Die entbrannte Leidenschaft dauerte mehr als dreißig Jahre – auch wenn ihr einige Blessuren nicht erspart blieben. Aber genau das macht das Leben ja so spannend – und die mit leichter Feder von Edelgard Abenstein aufgeschriebene Biografie auch so lesenswert. Die Autorin stellt ihre „Mätresse des Königs“ morgen am Originalschauplatz vor: im Marmorpalais im Neuen Garten Potsdam. In diesem Refugium Friedrich Wilhelm II. legte die „preußische Pompadour“ selbst fleißig Hand an: als feinsinnige Kunstkennerin richtete sie die königliche Wohnung ganz nach ihrem Geschmack ein.

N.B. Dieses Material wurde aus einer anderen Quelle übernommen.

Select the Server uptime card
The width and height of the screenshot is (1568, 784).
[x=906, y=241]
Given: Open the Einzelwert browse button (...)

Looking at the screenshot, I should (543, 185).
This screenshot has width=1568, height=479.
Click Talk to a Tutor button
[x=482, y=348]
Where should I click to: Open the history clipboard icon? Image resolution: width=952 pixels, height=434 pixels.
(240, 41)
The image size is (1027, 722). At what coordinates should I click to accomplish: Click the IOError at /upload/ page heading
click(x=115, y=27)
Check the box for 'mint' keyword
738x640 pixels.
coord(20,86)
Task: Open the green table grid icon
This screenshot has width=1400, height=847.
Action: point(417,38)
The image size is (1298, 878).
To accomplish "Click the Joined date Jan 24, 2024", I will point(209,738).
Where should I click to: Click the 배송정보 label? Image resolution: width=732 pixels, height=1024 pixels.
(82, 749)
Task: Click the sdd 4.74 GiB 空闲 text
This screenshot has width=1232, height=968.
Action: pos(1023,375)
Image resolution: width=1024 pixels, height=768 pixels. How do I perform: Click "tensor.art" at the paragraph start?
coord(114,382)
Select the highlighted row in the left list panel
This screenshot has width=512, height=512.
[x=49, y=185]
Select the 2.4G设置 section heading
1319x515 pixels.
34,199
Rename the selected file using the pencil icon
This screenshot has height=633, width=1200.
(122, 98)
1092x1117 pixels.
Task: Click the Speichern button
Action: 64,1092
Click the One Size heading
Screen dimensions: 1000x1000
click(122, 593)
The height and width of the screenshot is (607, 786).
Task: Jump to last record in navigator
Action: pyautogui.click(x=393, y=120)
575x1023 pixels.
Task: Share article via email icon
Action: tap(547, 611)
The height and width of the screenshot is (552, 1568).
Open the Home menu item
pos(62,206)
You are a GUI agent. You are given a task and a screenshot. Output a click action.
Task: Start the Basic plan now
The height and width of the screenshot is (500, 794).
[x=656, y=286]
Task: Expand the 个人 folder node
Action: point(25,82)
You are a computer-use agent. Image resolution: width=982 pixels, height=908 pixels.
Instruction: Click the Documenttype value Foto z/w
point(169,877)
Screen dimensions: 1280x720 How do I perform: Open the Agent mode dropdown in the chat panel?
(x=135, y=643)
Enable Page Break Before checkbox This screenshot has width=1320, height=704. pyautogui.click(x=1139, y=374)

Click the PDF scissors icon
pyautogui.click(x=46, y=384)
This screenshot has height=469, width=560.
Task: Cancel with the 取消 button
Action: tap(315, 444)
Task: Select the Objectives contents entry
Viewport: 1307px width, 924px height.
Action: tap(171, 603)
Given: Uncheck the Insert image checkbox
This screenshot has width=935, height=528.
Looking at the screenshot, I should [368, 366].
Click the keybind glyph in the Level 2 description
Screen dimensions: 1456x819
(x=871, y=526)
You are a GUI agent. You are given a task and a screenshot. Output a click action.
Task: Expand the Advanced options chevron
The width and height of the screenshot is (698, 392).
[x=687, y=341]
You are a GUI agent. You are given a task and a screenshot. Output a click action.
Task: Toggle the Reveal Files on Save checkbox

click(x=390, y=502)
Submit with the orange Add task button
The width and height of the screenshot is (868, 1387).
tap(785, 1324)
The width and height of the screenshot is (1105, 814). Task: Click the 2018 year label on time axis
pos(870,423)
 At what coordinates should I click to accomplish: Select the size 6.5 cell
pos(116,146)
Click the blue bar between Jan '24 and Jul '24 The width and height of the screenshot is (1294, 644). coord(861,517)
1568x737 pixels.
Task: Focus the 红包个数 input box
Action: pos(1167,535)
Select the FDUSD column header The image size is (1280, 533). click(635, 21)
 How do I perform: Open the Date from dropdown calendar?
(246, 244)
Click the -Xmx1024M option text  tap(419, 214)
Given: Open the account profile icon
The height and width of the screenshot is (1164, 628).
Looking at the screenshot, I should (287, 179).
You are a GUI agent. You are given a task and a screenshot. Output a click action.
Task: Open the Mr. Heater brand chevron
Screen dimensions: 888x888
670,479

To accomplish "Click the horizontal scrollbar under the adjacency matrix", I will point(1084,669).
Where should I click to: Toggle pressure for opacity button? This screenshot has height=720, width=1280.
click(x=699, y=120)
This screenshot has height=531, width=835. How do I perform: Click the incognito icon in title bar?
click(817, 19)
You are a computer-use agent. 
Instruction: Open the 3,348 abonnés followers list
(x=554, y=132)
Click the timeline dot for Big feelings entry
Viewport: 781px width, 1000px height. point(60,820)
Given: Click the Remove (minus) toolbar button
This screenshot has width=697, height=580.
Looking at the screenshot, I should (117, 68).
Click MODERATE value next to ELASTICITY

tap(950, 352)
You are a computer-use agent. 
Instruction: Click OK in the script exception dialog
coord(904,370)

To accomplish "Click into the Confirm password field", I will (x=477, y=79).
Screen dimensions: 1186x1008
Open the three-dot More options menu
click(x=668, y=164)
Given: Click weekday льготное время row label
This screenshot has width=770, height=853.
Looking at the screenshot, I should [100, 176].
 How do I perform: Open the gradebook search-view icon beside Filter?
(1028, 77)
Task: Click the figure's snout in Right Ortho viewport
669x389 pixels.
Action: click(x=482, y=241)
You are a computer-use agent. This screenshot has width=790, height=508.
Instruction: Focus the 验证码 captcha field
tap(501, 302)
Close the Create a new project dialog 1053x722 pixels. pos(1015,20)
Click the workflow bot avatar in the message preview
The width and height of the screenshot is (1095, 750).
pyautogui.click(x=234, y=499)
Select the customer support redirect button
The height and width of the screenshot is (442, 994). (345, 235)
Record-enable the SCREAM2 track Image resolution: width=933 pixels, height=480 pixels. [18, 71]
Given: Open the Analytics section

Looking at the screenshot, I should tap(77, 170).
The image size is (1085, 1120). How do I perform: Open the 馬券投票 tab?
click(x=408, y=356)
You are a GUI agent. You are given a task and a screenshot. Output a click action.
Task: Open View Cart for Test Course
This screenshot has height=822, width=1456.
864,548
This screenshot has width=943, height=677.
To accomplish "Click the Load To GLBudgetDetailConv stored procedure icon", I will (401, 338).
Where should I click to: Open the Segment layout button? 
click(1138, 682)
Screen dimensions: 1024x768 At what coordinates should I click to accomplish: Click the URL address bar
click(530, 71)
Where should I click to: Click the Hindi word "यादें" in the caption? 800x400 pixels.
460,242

Die als Gräfin Lichtenau in den Adelsstand erhobene Wilhelmine, die in einer Scheinehe mit dem Gärtner und Geheimen Kämmerer Ritz lebte, wusste vieler Widersacher zum Trotz ihre Stellung zu behaupten. Sie ertrug die Seitensprünge ihres Geliebten, die ihn immer mal wieder auch in andere Betten trieben. So in das von Julie von Voss, die er zu seiner morganatischen Frau erwählte: zur zweiten Gattin linker Hand. Als Julie – inzwischen Gräfin Ingenheim – kurz nach der Eheschließung starb, kümmerte sich Wilhelmine um den verwaisten Sohn ebenso wie um die eigenen fünf Kinder, die sie mit dem König hatte. Offensichtlich hatte Friedrich Wilhelm II. ein sehr großes Herz: denn trotz seiner entfachten Leidenschaft für Julie ging er nicht auf deren Forderung ein, Wilhelmine samt Kinder nach Ostpreußen zu verbannen. Die Liaison zu Wilhelmine hatte offensichtlich ein sehr festes Fundament: genährt durch die enge geistige Nähe. Selbst als die Rosenkreuzer seine Sinne vernebelten, und sie die Dauer-Mätresse kalt stellen wollten, willigte der König zwar in die Enthaltsamkeit ein, nicht aber auf gänzlichen Entzug. Die Mysterien des Wunderglaubens waren indes für Wilhelmine ein harter Brocken, denen sie nur schwer entgegen halten konnte. Erst nach dem Tod von Sohn Alexander – dem Liebling des Königs – fand sie zu einer geeigneten Waffe. Sie täuschte selbst übersinnliche Erscheinungen vor, ließ den Geist Alexanders zu sich sprechen. Der naiv gläubige Monarch zweifelte keine Minute an diese „Offenbarungen“.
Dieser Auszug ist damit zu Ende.